▶ **WORK TO BE COMPLETED**
Scan the entries that follow and copy out every line containing "tweet".
++++
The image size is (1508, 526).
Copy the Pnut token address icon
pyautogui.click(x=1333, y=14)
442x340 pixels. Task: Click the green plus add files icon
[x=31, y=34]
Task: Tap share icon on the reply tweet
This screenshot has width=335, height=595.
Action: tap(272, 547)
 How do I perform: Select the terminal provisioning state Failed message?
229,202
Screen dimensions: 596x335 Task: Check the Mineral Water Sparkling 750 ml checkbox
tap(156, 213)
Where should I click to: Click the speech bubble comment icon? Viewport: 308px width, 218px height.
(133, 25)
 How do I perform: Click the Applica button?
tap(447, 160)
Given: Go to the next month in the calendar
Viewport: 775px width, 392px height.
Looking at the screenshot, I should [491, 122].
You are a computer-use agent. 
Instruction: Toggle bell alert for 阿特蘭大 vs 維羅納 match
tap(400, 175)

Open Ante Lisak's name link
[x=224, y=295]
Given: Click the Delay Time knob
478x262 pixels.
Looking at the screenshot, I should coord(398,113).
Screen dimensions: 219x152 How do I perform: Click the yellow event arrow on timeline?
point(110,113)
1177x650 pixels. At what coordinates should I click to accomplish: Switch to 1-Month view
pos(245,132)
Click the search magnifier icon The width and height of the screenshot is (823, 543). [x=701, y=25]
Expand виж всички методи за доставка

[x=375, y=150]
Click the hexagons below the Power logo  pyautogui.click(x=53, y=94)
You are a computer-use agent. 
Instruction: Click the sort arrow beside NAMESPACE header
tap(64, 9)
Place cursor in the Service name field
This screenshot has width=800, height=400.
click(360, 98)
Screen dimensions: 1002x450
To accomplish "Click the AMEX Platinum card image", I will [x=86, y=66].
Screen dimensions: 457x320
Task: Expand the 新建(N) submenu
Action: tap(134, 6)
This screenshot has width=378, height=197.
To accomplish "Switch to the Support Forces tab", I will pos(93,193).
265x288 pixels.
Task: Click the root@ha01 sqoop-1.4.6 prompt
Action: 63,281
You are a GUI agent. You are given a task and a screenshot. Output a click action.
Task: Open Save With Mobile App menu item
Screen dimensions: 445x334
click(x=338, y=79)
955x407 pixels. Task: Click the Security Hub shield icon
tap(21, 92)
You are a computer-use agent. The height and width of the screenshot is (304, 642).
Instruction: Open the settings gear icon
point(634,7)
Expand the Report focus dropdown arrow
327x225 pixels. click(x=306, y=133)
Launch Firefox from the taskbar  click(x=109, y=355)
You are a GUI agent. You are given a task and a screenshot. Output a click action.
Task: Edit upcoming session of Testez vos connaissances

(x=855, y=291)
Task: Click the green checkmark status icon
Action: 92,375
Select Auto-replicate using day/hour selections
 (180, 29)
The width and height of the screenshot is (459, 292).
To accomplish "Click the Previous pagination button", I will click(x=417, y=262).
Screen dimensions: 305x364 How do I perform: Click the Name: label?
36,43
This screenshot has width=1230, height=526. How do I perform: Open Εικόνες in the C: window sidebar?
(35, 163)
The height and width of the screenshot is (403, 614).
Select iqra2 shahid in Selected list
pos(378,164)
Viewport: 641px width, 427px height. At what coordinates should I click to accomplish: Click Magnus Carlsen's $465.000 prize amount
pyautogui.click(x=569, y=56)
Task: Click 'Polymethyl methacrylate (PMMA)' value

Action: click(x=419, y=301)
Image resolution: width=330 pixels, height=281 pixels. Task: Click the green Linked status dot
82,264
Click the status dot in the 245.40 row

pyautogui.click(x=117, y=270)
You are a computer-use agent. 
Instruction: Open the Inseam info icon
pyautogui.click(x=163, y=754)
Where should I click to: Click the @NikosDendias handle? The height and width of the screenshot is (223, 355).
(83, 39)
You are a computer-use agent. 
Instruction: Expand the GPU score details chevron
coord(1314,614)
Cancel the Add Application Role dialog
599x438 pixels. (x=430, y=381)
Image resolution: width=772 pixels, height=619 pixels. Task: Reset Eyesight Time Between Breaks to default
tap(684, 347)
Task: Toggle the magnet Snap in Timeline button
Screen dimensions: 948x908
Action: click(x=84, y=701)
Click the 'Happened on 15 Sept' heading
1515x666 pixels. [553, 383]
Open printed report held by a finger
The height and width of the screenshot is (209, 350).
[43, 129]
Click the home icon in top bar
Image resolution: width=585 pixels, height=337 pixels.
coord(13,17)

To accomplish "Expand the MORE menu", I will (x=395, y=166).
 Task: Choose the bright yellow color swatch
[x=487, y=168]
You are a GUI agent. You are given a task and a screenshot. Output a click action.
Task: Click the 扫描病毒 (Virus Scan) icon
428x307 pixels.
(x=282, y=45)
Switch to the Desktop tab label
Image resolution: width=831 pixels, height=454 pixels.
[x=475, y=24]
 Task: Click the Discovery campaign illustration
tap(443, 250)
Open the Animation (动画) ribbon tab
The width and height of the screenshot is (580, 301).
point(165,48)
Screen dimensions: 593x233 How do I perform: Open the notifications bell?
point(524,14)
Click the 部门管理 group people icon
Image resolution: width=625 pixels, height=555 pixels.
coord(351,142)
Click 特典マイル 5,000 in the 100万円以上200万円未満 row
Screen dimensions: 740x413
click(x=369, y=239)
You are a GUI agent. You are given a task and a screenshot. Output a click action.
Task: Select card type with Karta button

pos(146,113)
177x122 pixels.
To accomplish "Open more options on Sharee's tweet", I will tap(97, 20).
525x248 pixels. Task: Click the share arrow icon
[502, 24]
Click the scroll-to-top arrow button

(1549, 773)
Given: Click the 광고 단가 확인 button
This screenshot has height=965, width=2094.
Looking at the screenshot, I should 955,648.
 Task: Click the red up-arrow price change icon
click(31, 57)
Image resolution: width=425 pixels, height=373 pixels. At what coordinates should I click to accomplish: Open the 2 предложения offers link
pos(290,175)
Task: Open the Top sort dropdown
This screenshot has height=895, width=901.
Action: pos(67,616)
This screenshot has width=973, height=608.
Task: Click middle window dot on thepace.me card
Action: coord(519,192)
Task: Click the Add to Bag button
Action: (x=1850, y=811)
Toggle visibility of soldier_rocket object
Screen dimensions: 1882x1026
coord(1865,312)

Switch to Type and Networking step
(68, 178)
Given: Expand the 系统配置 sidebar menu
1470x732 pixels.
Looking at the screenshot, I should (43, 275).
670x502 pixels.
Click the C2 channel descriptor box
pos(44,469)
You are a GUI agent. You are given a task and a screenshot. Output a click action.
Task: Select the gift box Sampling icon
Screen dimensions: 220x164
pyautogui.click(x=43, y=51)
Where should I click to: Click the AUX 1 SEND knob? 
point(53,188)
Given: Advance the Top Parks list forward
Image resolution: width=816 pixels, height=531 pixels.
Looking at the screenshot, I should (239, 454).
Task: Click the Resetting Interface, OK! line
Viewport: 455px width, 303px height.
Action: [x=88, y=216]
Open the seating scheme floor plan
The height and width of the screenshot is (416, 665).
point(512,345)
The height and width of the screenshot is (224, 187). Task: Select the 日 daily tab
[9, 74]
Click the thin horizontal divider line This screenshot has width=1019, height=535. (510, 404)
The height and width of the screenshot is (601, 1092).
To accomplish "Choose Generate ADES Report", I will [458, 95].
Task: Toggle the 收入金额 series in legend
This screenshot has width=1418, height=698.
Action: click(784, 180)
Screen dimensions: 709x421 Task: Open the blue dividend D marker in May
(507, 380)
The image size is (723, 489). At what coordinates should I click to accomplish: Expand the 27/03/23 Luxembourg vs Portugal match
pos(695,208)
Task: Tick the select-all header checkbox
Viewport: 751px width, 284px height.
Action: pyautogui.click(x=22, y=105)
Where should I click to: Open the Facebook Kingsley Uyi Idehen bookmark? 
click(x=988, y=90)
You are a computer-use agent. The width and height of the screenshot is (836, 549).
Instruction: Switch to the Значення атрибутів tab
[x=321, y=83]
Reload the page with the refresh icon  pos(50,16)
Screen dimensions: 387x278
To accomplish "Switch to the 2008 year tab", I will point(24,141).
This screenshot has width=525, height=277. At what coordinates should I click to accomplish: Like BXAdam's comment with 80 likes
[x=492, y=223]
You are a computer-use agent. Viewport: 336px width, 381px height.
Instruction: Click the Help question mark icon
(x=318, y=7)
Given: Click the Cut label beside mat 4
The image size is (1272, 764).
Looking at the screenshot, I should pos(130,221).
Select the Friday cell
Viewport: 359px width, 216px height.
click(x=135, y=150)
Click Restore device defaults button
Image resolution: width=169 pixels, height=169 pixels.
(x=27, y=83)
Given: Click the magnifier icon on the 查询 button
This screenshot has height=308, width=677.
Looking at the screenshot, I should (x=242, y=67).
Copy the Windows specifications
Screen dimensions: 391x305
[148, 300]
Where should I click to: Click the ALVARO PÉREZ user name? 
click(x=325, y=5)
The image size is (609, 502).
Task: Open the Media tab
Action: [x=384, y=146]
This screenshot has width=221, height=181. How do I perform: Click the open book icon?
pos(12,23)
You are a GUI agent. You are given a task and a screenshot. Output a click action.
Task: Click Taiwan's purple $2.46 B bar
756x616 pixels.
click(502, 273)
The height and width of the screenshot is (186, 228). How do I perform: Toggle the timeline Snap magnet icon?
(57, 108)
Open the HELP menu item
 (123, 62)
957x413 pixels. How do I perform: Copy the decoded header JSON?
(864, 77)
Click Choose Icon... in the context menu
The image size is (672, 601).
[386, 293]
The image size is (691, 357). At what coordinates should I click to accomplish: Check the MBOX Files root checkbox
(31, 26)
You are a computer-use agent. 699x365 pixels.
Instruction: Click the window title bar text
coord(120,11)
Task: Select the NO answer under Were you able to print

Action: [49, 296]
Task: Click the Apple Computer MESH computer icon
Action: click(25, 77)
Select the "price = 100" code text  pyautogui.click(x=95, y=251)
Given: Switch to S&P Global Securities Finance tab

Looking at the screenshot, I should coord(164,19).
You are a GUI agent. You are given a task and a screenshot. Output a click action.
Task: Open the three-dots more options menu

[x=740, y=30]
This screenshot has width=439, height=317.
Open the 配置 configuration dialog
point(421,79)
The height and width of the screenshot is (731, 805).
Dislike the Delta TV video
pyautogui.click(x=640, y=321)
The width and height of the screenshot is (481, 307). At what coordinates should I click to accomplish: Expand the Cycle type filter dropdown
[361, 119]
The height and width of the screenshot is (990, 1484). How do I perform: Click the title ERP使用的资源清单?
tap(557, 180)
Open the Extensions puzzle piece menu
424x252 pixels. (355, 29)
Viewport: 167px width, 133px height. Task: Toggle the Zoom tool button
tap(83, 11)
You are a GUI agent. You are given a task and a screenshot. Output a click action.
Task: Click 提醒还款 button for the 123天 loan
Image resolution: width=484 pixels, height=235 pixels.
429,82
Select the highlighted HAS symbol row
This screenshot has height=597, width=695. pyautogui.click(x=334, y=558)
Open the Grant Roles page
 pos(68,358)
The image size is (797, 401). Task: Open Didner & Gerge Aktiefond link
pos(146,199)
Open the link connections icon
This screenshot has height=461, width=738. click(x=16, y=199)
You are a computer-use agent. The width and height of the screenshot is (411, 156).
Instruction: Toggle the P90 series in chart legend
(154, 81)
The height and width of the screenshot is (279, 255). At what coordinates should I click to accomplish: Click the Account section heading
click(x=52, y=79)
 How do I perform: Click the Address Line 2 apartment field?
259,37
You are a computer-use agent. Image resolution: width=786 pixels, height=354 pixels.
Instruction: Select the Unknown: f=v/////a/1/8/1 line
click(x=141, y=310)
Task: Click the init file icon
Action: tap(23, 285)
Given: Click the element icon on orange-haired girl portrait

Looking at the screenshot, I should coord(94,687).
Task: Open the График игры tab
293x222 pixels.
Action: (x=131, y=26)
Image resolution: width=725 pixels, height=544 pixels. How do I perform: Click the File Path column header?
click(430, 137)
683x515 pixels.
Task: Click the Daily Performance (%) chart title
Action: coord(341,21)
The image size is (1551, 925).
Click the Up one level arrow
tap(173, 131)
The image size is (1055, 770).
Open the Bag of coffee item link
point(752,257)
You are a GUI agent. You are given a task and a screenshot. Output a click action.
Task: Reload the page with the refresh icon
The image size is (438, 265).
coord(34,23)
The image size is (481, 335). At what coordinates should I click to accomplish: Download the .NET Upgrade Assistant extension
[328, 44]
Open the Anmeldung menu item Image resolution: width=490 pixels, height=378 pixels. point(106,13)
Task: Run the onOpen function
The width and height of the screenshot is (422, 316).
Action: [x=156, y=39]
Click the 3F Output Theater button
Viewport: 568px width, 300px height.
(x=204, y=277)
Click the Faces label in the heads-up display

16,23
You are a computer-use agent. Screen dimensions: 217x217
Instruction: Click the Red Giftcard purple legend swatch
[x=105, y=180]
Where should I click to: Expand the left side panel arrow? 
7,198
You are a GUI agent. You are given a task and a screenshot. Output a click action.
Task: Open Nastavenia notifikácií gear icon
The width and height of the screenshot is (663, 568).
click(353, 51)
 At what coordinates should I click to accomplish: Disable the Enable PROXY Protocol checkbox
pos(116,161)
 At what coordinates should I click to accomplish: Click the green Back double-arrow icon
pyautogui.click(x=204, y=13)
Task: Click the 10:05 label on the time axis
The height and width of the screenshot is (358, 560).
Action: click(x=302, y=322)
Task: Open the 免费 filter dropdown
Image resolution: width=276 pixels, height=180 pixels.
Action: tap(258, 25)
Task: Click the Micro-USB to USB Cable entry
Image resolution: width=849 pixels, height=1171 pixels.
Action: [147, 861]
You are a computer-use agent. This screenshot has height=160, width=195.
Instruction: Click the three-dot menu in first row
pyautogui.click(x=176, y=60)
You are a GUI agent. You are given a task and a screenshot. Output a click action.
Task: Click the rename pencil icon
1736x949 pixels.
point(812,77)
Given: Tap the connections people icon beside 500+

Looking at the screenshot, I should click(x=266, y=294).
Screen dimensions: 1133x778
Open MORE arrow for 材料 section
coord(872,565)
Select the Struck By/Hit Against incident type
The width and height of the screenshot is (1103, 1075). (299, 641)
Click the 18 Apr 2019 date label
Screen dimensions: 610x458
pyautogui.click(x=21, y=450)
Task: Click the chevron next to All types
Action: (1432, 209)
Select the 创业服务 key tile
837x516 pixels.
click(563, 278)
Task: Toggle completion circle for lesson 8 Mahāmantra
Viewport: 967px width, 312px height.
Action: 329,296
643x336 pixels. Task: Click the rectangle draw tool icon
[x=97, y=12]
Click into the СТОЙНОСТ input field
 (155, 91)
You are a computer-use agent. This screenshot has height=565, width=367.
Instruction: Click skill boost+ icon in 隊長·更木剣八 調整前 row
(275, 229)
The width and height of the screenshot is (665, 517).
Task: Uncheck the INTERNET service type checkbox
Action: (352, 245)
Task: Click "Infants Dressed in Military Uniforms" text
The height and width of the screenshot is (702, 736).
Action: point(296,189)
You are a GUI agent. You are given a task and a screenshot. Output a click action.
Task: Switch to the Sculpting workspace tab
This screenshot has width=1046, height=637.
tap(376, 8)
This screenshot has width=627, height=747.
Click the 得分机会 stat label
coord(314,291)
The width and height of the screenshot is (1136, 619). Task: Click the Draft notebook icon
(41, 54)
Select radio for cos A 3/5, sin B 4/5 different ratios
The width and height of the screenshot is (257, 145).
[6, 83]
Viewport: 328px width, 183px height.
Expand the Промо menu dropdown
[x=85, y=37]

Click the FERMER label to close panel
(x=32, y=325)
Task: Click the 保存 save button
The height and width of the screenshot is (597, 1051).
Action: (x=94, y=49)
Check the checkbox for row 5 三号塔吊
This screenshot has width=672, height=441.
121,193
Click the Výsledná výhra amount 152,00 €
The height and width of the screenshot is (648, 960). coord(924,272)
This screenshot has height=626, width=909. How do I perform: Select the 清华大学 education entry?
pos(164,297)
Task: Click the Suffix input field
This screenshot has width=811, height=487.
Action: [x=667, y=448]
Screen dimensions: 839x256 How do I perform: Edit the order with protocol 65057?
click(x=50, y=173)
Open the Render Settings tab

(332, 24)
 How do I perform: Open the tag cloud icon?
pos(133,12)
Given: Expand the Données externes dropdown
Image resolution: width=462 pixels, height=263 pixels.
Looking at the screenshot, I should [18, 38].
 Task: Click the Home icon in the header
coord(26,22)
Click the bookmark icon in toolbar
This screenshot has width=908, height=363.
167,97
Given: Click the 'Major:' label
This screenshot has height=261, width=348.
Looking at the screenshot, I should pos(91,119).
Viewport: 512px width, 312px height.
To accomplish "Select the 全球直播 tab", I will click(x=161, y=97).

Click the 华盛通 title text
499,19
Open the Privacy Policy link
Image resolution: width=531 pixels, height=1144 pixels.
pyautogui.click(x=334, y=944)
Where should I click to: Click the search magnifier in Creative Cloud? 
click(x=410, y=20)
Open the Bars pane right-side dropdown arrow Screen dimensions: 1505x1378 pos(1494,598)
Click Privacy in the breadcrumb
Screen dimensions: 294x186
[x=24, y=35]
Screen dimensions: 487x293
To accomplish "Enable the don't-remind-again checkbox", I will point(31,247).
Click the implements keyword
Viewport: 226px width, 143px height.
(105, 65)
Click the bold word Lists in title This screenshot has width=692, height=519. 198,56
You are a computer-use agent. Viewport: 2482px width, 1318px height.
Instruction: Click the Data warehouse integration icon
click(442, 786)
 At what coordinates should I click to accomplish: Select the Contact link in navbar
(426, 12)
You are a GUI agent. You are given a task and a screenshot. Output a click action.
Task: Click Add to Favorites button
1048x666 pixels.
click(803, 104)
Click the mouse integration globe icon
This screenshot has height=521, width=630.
++++
▶ **EXERCISE RESPONSE**
Task: Tap share icon on the reply tweet
To accomplish "Open more options on Sharee's tweet", I will tap(97, 20).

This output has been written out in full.